1. The Original Problem

Suppose we have an optimization problem where a decision variable must satisfy two distinct sets of constraints simultaneously:

\[\begin{aligned} \max_{x} \quad & c^T x \\ \text{s.t.} \quad & x \in X \\ & x \in Y \end{aligned}\]

2. Variable Splitting (The “Trick”)

To exploit the fact that $X$ and $Y$ are easy to solve independently, we introduce a copy of the variable $x$, denoted as $y$, and add a linking equality constraint:

\[\begin{aligned} \max_{x, y} \quad & c^T x \\ \text{s.t.} \quad & x \in X \\ & y \in Y \\ & x - y = 0 \quad \leftarrow \text{(The Complicating Constraint)} \end{aligned}\]

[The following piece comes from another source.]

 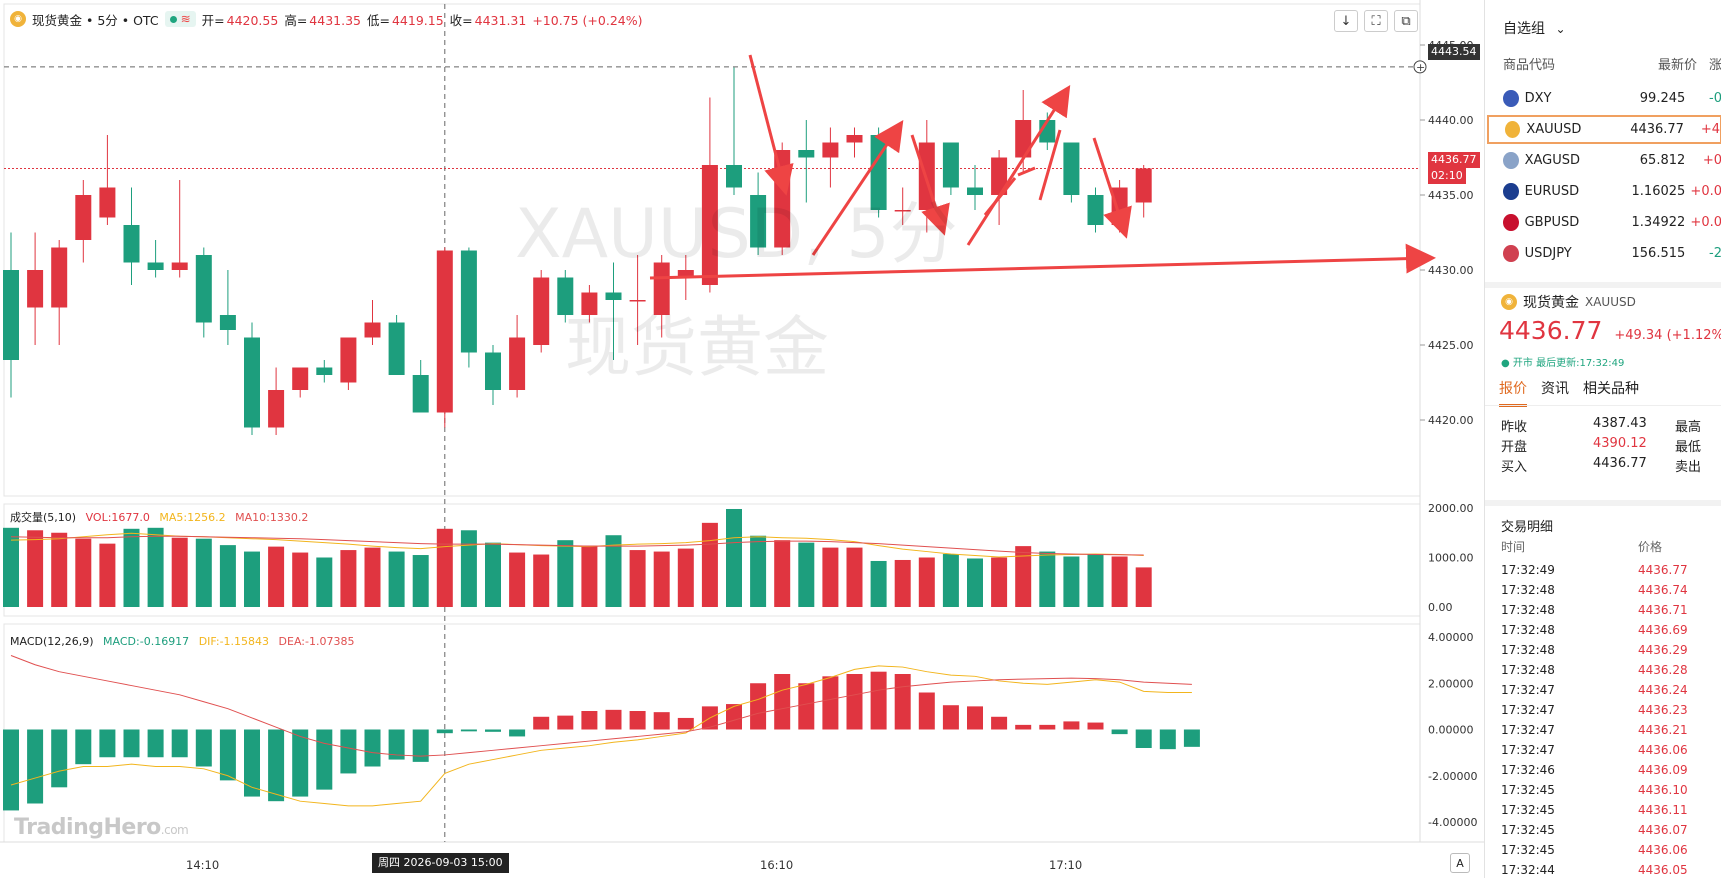 I want to click on trade-time: 17:32:48, so click(x=1528, y=610).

The Strategy: The art of Lagrangian Decomposition lies in recognizing how to partition the problem constraints. By artificially separating the decision variables, we can exploit the underlying structure of the problem. We intentionally define the sets $X$ and $Y$ such that they map to independent, well-known, and computationally tractable sub-models. The difficulty of the problem is moved out of the constraints ($X \cap Y$) and shifted into the objective function via a penalty for violating $x = y$.

3. Relaxing the Linking Constraint

Now, we relax the equality constraint $x - y = 0$ by introducing a vector of Lagrangian multipliers, $\lambda$. Because $x - y = 0$ is an equality constraint, $\lambda$ is unrestricted in sign. We move this constraint into the objective function to penalize any differences between $x$ and $y$:

\[\begin{aligned} Z_{LD}(\lambda) = \max_{x, y} \quad & c^T x + \lambda^T (y - x) \\ \text{s.t.} \quad & x \in X, \; y \in Y \end{aligned}\]

4. Decomposing into Subproblems

By regrouping the terms in the objective function ($c^T x - \lambda^T x + \lambda^T y$), the problem beautifully and entirely decomposes into two independent subproblems:

  1. The $x$-subproblem: $\max_{x \in X} (c - \lambda)^T x$
  2. The $y$-subproblem: $\max_{y \in Y} \lambda^T y$

5. Solving and Theoretical Bounds

To find the optimal multipliers, we solve the subproblems independently for a fixed $\lambda$. We then update $\lambda$ iteratively—typically using the subgradient method, where the subgradient is simply the difference between the solutions of the two subproblems at iteration $k$: \(g^k = y^k - x^k\)

We repeat this process until $x$ and $y$ converge (or the duality gap closes).

Why use this over standard relaxation? Lagrangian decomposition frequently provides tighter bounds than standard Lagrangian relaxation. This is because solving the decomposed problem effectively optimizes over the intersection of the convex hulls of $X$ and $Y$:

\[Z_{LD} = \max \{ c^T x : x \in \text{conv}(X) \cap \text{conv}(Y) \}\]

This bound is theoretically stronger than optimizing over $\text{conv}(X \cap Y)$, making it a highly effective method for finding strong upper bounds for complex integer programming problems.

Summary

Lagrangian methods are incredibly effective for large-scale optimization, specially in unit commitment, facility location, and network routing, by breaking down massive, coupled problems into smaller, independent subproblems that are computationally tractable.